If these dystopian novels give us a primarily individualist view of each imagined world, it also comments on how deeply flawed human nature is (again, returning to the non-redemptive theme). For instance, Winston is able to delight in the simple beauty of a paperweight, yet in the next breath he’s able to say that he “hates purity.” He delights in his adulteries with Julia and is glad she sleeps with many other men. If there is good in humanity, Orwell implies, it is systematically erased by the boot-stamping on the face.

Burgess’ vision of humanity is so dark that it’s not enough that good might be stamped out of humanity, but furthermore, mankind must undergo scientific procedures in order to “be good.” Even then, that good is not a “do good” but simply the negative “avoid evil.” The poignant notion we are left with in the final (restored) chapter of his novel is that goodness must be a choice and must come from within. No social engineering, no Five Year Plans can make the human spirit do something it doesn’t want to do. Mindless automatons result when the programming is forced, and you are left with something less than human.

Both Le Guin’s and Miller’s works go beyond the recognition of mankind’s evil to the acceptance of the cyclical nature of the interaction of good and evil. In A Canticle for Liebowitz, we see this across three different parts of the novel, each with many centuries of gap in between them. Men come and go, technology is attained and lost, but time marches on. In The Lathe of Heaven this same theme is expressed in the different iterations of the worlds that George Orr’s doctor concocts. Man can always think that the solution is around the corner: personal gain, population reduction, the graying of skin to “eliminate” racism. But all those worlds eventually are destroyed and pointless, and the inhabitants of the new/old Earth are left to fend with what they have at that given moment.

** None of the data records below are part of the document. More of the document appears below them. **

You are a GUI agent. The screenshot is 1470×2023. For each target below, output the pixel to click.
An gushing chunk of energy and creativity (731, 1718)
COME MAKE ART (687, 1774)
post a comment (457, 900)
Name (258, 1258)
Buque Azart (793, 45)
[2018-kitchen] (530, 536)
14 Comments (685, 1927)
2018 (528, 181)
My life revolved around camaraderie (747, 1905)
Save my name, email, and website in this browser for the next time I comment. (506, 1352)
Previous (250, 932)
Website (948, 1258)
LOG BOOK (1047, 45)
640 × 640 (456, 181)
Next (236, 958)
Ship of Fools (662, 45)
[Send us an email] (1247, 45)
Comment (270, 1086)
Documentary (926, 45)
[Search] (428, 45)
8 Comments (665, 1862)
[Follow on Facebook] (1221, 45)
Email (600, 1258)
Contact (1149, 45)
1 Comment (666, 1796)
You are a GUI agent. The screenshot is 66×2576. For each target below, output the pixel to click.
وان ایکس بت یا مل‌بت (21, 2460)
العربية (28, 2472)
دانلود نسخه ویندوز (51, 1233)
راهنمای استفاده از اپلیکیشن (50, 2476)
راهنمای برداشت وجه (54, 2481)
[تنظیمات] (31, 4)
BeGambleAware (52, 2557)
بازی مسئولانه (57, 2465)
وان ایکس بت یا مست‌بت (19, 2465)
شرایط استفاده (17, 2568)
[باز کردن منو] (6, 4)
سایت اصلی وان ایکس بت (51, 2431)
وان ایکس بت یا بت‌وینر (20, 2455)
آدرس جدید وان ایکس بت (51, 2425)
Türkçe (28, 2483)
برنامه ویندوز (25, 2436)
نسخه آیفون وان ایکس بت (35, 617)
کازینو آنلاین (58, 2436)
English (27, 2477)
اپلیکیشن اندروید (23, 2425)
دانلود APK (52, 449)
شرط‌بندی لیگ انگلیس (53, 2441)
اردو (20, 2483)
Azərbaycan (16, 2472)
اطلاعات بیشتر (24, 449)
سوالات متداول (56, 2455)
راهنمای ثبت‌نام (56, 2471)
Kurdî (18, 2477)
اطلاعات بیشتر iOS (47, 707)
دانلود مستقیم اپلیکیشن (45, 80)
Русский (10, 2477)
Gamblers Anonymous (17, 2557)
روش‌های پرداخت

St. Thomas More, at heart a humanist, engaged in the thought experiment of Utopia to challenge our popular prejudices while appealing to the better angels of our nature. If the commentary about examining a potential spouse in the nude might be accepted in jest, the mocking of war as a scourge upon humanity which was to be avoided was in deadly earnest. As centuries passed within our own Western Tradition, the smoke from the Industrial Revolution obscured the light from the age of the humanists, and from those shapes and shadows emerged a vision that went beyond accepting our fallen human nature and instead condemned us to a forever cycle of our own destruction. But lest the image that we take from examining these Dystopias be the forever boot on the forever face, the grace that Brother Francis reminds us of in A Canticle for Liebowitz would perhaps be spoken best by the Savage of Brave New World, so desperately trying to quote his Shakespeare correctly: “How far that little candle throws his beams! So shines a good deed in a naughty world” (Merchant of Venice V: 1). If it is darkest before the dawn, perhaps when the world is most devoid of good will it see the value in that light that has not been overcome by the darkness.